Data for locating elements and text:
↓↓↓
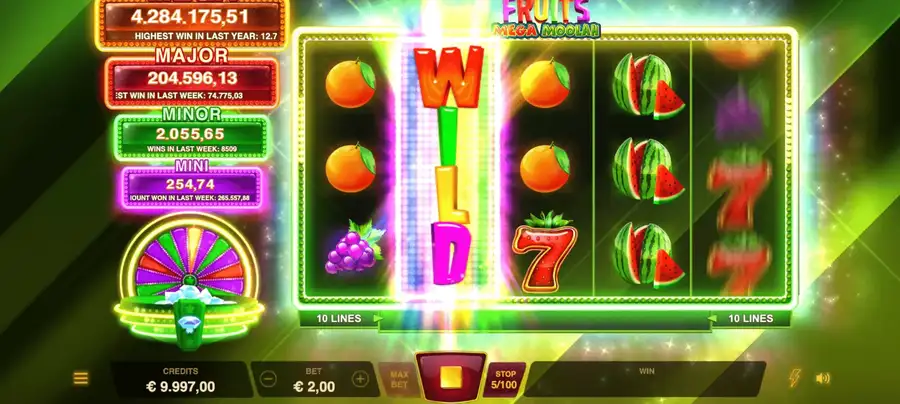900x404 pixels.
Task: Click the strawberry seven symbol
Action: tap(544, 251)
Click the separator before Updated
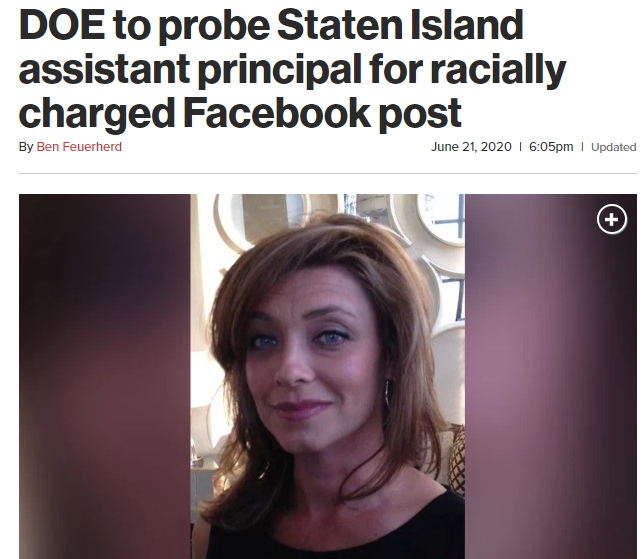This screenshot has width=644, height=559. tap(582, 147)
↑↑↑
Set problem:
Pull out every line of the data above that contains the string "Click", and copy each one without changes.

Task solution:
Task: Click the strawberry seven symbol
Click the separator before Updated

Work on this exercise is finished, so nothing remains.